I was comparing the refseq (GCF_000001405.39_GRCh38.p13_genomic.fna) and Ensembl (Homo_sapiens.GRCh38.dna.toplevel.fa) human genome for GRCh38.p13 and do not understand what Ensembl has done to end up with such wierdness.
First of all the size was strange: 3.1Go (Refseq) vs 60Go (Ensembl) I was thinking, Ensembl must have lot of interesting infomation missing in refseq... but actually not.... most of the data are Ns.
Total sequences 639 (refseq) vs 639 (Ensembl)
Total letter: 3272089205 (refseq) vs 63147197748 (Ensembl)
Total N: 161368591 (refseq) vs 60044190151 (Ensembl)
So the Ensembl genome contains 60 billion of Ns. Is there any reason for that?
May someone try to count the number of Ns in the ensembl genome to check if I counted properly and the error in not from my side?
Why the number of sequence is the same then?

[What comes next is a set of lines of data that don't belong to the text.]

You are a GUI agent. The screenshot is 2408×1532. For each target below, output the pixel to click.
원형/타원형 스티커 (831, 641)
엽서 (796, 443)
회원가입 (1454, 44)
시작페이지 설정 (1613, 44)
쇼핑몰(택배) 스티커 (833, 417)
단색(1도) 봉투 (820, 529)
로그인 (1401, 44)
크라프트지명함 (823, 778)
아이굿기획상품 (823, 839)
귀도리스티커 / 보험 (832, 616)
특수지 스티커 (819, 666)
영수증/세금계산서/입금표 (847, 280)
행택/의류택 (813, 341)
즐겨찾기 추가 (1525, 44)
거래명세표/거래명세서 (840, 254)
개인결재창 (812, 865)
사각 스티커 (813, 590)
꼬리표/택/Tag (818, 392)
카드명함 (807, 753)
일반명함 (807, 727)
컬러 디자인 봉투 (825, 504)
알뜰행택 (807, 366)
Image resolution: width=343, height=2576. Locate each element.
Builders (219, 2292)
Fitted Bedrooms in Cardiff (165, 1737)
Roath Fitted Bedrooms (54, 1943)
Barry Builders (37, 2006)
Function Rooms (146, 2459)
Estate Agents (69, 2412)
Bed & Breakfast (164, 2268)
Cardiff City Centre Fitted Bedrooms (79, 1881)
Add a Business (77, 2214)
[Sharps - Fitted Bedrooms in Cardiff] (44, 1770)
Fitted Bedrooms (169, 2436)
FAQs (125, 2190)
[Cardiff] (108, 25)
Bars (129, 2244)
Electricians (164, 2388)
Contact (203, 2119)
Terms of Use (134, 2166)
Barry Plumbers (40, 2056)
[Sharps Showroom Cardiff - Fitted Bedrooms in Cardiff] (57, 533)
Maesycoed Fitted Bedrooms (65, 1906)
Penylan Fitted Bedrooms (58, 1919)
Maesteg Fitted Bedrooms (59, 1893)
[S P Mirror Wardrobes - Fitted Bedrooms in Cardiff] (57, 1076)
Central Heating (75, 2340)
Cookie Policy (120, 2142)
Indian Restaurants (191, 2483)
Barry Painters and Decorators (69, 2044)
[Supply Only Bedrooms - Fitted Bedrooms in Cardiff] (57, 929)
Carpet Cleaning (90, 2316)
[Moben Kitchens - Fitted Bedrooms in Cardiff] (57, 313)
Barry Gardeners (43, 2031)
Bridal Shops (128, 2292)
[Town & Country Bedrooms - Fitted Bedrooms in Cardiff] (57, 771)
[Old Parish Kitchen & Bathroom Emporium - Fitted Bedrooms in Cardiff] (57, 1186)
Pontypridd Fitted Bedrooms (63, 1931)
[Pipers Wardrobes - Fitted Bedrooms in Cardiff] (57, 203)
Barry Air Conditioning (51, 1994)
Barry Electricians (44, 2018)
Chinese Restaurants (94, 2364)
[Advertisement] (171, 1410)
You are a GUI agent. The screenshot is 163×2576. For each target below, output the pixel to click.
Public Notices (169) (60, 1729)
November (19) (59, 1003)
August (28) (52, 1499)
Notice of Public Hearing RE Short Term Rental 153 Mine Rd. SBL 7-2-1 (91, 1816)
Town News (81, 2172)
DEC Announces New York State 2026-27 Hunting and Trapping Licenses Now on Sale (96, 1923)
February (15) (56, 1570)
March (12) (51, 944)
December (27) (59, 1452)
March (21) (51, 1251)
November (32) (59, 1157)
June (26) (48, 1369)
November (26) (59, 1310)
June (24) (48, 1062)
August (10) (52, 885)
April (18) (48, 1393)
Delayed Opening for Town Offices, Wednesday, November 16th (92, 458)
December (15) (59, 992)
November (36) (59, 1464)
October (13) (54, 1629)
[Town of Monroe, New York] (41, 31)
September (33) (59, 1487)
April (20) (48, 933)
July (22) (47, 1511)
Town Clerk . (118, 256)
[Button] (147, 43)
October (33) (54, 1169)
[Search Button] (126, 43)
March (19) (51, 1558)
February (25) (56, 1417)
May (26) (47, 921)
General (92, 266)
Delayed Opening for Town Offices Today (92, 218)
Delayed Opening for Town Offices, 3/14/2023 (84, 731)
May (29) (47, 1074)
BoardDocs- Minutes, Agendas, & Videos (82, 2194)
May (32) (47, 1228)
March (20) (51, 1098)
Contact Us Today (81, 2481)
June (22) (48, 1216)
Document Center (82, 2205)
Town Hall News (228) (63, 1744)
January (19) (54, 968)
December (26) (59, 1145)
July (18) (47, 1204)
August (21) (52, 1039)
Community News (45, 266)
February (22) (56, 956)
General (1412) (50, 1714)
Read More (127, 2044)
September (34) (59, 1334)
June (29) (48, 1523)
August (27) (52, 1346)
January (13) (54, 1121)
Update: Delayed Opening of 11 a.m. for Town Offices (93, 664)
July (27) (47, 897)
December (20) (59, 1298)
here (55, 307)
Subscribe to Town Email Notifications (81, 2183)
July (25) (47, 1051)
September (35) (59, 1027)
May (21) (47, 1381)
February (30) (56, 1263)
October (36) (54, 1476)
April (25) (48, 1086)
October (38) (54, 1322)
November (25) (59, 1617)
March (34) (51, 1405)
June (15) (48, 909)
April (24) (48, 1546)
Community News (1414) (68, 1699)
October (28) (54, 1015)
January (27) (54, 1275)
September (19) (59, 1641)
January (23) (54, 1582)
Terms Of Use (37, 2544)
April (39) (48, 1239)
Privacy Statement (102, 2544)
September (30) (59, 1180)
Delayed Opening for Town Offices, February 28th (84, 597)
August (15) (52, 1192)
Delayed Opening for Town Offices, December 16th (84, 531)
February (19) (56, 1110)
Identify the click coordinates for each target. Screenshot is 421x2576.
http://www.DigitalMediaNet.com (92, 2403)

It's really surprising that even adding
regions not assembled into chromosomes and N padded haplotype/patch regions
Ensembl has less nucleotide than Refseq (excluding Ns):The fasta format used for
haplotype/patch regions
is really inefficient. Storing 60 billion of Ns sounds crazy...If you want an authoritative answer then consider sending in a help desk ticket. There must be a specific application or a reason to produce the
toplevel
format though it is confusing for many users.